#Institute for Machine Learning, LLC
## **Author:** Dr. Giancarlo Crocetti
## **Course:** AIM-315 Introduction to Business Analytics


**License**: This code is licensed under the Creative Common License for non-commercial use **CC BY-NC**. Refer to https://creativecommons.org/licenses/by-nc/2.0/ for more information.


#Use Case: Customer Segmentation for Marketing Strategy Optimization
##Objective:

The primary aim of this use case is to identify distinct segments within the bank's customer base using a Gaussian Mixture Model (GMM). By focusing on features like age, balance, and the number of contacts during the campaign, the bank aims to understand the underlying patterns in customer behavior and tailor its marketing strategies accordingly.
Dataset:

The dataset is sourced from the UCI Machine Learning Repository and pertains to the direct marketing campaigns (phone calls) of a Portuguese banking institution. The campaigns aimed to promote term deposits among the bank's customers.
Features:

  - **Age**: This represents the age of the clients.
  - **Balance**: This represents the average yearly balance (in euros) of the clients.
  - **Campaign**: This represents the number of contacts performed during this campaign for a client.
  - **Marital**: Marital Status
  - **Education**: Education level of customer

##Methodology:

  1. **Data Preprocessing**: The relevant features are selected, and any negative values in the 'balance' feature are handled to ensure data consistency.
  
  2. **Standardization**: The selected features are standardized to bring them to a common scale.
  
  3. **Modeling**: A GMM is applied to the standardized features to create customer segments. The model with the lowest AIC value across different component numbers is selected as the best model.
  
  4. **Segmentation**: The best GMM model is used to predict the segments and assign them back to the original dataset.
  
  5. ** Summary Statistics Generation**: Summary statistics for each segment are generated to understand the characteristics of the identified segments.

##Outcome:

The resulting segments represent distinct groups within the customer base with varying age, balance, and campaign interaction levels. These segments are then analyzed to tailor marketing strategies, including the type and frequency of contact, offer customization, and personalized communications, to enhance the effectiveness of the marketing campaigns.
Business Impact:

By leveraging the insights obtained from the customer segmentation, the bank can optimize its marketing strategies to target the right customers with the right offers. This can lead to increased customer engagement, higher conversion rates, and enhanced customer satisfaction, ultimately contributing to the bank's overall growth and profitability.

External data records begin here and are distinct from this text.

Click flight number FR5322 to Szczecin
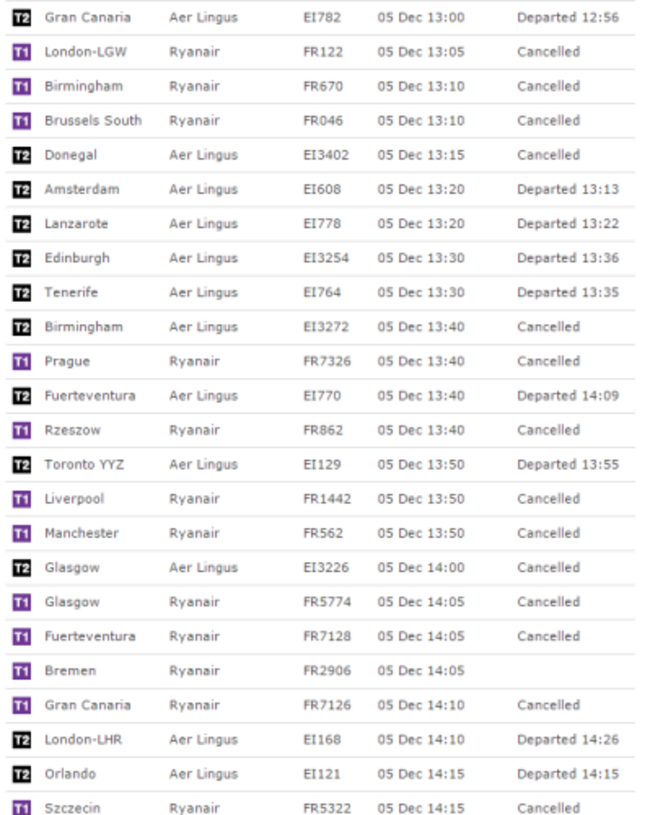 [327, 808]
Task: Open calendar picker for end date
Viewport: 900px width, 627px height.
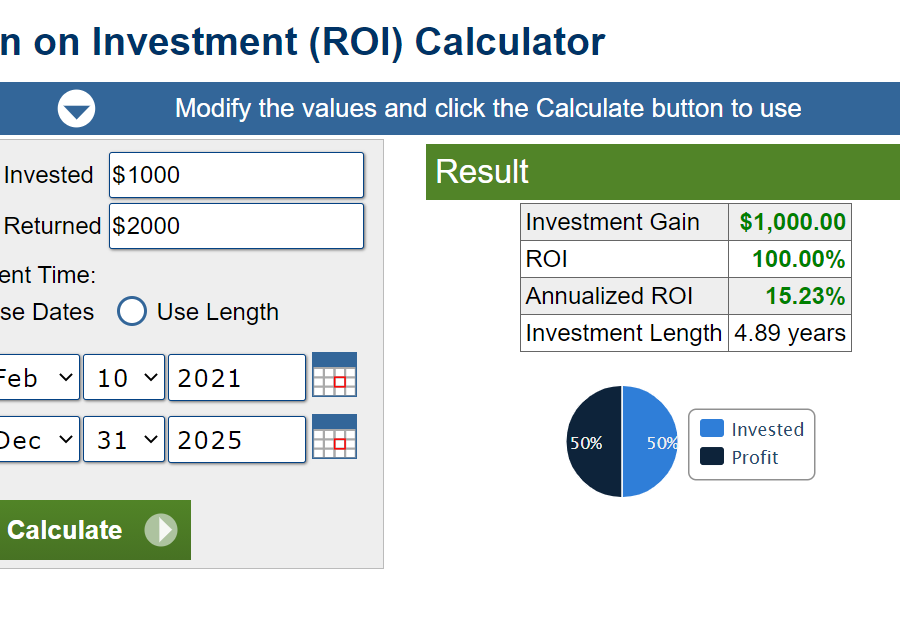Action: [x=334, y=437]
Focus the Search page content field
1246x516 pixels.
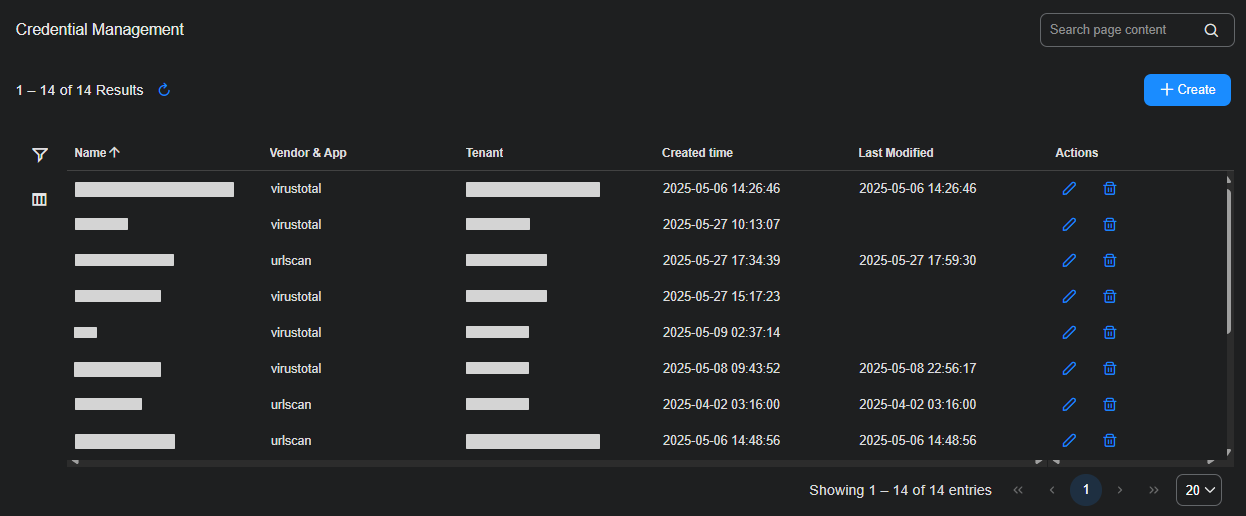pyautogui.click(x=1118, y=30)
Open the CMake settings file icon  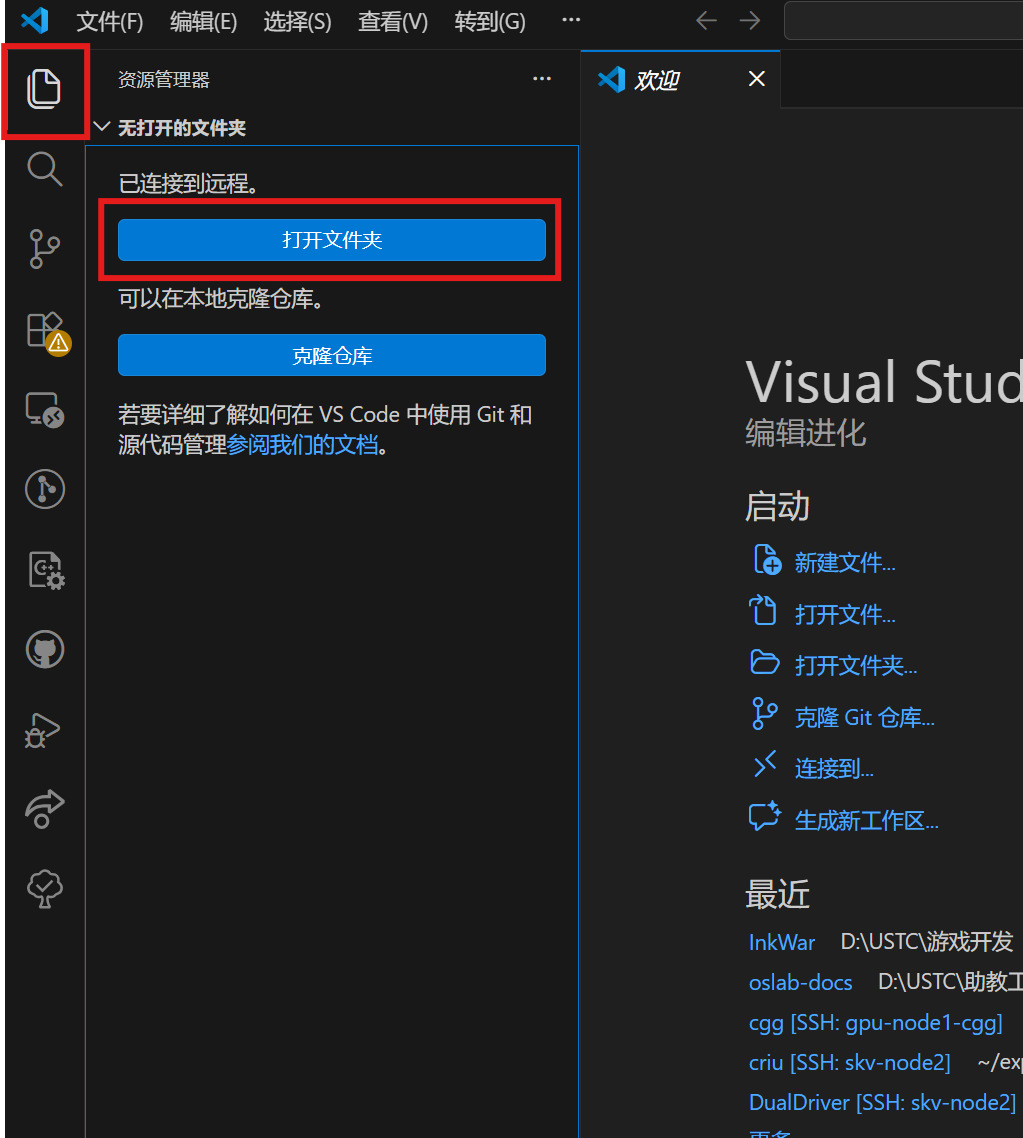pos(45,570)
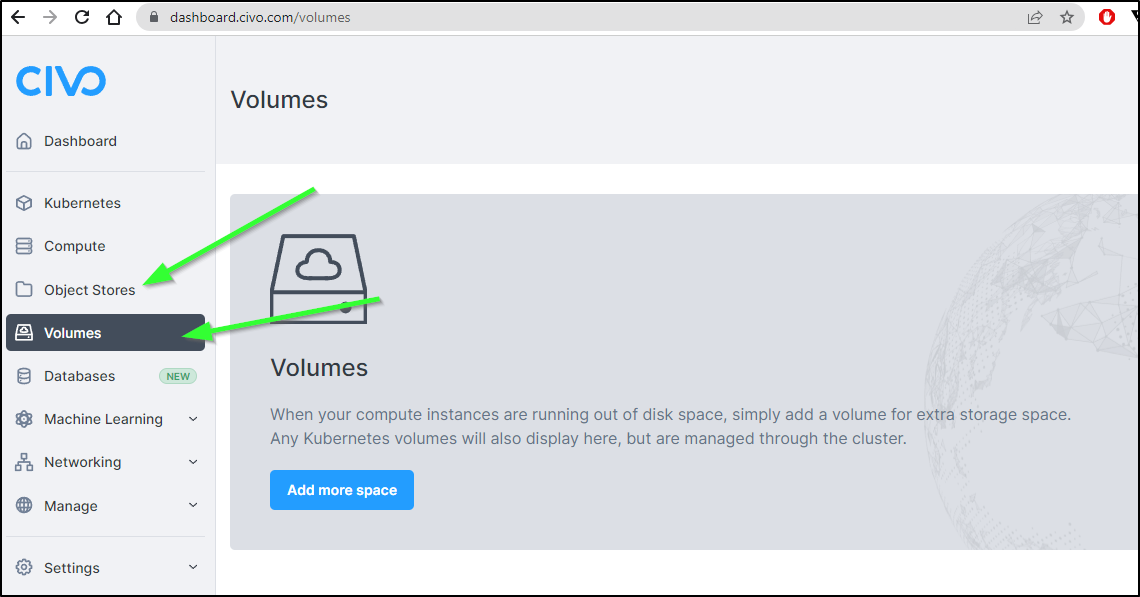Click the Networking hierarchy icon
The width and height of the screenshot is (1140, 597).
point(24,462)
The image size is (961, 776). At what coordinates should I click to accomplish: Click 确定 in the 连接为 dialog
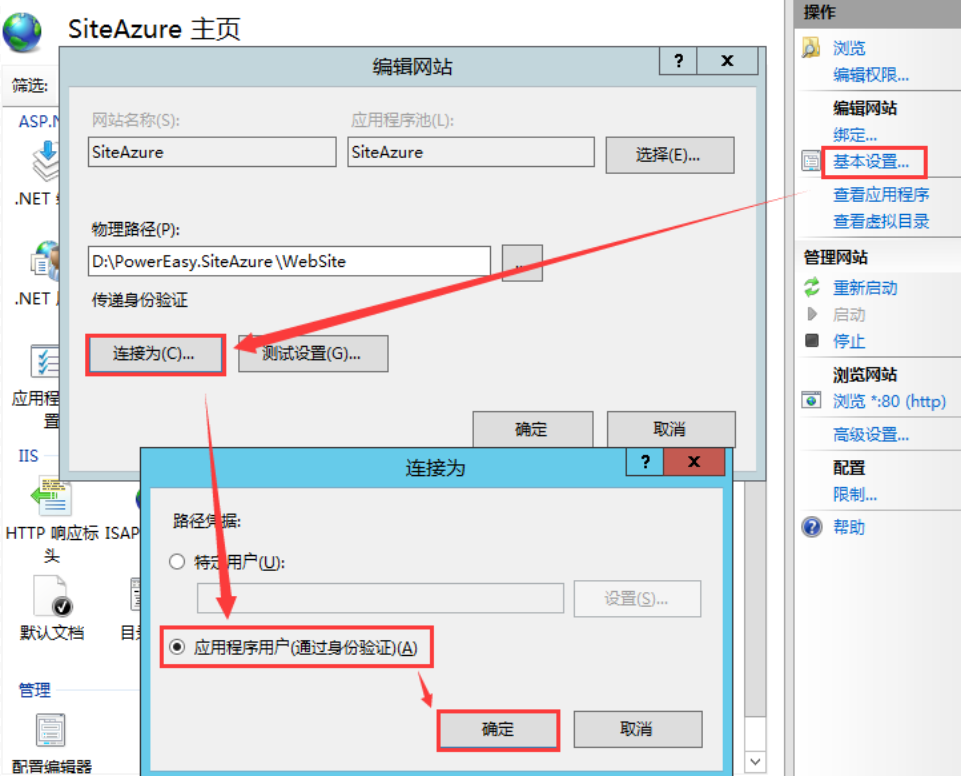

## Challenges & Considerations:

The selected features and the number of components should be validated and may need adjustment based on the actual business context and dataset characteristics.

The interpretation of the segments needs to align with the business understanding and domain knowledge to drive actionable insights.

Ethical considerations and data privacy concerns need to be addressed, especially when dealing with sensitive financial data.

In [None]:
import pandas as pd
import numpy as np
import urllib.request
import matplotlib.pyplot as plt
import seaborn as sns
import scipy.stats as stats
from sklearn.preprocessing import StandardScaler, OneHotEncoder
from sklearn.compose import ColumnTransformer
from scipy.stats import boxcox, anderson
from sklearn.base import BaseEstimator, TransformerMixin
from sklearn.compose import ColumnTransformer
from sklearn.pipeline import Pipeline
from sklearn.mixture import GaussianMixture


# 1. Load the data

In [None]:
features = ['age', 'balance', 'campaign', 'job', 'marital', 'education', 'housing']
df = pd.read_csv('./bank-full.csv', sep=';', encoding='latin1', usecols=features)
df.head()

In [None]:
df['balance'].max()

# 2. Standardization & Categorical Variables

## 2.1 Standardization

To avoid that variables have a higher influence on the model simply because they have higher values (i.e.; Monetary) we will change the unit of each variable into unit of standard deviation by applying a transformation called **standardization** which transform a variable as:

$z = \frac{{x - \bar{x}}}{{s}}$

The Standardization is performed by the `StandardScaler` while the The OneHotEncoder is a preprocessing technique used to convert categorical data variables so they can be provided to machine learning algorithms to improve predictions.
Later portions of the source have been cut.